## WORK INSTRUCTIONS
Pull each line holding the word "browser" from the data.

## AVAILABLE RECORDS
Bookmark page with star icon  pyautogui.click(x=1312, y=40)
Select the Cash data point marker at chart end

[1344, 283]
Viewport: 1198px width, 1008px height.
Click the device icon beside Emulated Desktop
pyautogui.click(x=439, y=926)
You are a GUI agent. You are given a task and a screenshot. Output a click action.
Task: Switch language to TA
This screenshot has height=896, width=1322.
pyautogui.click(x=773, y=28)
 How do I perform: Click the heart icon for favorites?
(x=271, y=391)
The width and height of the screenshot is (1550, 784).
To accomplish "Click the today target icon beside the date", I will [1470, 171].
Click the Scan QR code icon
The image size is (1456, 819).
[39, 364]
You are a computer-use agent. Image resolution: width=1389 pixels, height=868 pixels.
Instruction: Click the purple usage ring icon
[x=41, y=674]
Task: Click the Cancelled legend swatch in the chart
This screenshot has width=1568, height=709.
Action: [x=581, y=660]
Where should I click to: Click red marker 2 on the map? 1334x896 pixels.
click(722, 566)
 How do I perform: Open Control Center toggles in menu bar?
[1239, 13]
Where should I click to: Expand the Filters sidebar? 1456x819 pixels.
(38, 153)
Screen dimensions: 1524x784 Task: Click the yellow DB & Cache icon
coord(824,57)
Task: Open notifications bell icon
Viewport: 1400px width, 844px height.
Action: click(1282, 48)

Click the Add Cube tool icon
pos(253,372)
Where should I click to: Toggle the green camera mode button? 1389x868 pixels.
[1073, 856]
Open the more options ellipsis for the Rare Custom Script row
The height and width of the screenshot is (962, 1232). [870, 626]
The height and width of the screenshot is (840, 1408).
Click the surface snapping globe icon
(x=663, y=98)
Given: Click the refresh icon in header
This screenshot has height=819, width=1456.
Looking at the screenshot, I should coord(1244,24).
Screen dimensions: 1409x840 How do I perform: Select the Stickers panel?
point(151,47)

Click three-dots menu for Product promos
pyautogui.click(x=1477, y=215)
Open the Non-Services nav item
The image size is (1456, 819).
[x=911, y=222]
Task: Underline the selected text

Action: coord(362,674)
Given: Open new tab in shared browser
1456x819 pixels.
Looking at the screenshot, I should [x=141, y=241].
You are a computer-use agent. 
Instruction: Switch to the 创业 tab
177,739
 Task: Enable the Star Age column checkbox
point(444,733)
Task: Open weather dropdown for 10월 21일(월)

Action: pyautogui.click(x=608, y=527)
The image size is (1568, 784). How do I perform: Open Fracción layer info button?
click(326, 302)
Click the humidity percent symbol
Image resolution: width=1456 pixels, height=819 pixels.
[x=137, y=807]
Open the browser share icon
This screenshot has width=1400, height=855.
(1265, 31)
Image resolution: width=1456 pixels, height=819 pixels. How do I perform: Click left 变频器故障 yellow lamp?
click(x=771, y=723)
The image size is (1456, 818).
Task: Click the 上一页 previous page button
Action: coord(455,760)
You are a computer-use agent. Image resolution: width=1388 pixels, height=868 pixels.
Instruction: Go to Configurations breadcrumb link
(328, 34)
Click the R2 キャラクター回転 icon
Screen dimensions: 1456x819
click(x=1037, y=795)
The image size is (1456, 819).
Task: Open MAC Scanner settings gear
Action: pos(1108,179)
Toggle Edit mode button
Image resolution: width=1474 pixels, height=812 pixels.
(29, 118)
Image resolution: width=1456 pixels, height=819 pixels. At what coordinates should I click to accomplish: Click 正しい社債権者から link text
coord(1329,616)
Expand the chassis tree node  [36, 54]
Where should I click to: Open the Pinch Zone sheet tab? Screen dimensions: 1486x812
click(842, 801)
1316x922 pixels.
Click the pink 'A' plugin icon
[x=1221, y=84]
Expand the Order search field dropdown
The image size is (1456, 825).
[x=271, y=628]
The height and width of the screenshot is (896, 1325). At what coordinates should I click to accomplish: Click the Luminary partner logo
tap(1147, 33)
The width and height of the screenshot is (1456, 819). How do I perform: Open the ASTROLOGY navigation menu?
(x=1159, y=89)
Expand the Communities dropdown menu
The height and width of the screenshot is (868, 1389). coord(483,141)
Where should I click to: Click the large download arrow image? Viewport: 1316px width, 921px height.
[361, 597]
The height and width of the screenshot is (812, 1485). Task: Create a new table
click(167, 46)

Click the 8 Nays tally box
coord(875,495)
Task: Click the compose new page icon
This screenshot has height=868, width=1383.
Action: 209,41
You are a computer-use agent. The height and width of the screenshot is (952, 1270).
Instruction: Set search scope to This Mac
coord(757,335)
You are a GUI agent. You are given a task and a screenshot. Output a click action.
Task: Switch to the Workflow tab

## SOLUTION TO THE PROBLEM
Given: Open new tab in shared browser
Open the browser share icon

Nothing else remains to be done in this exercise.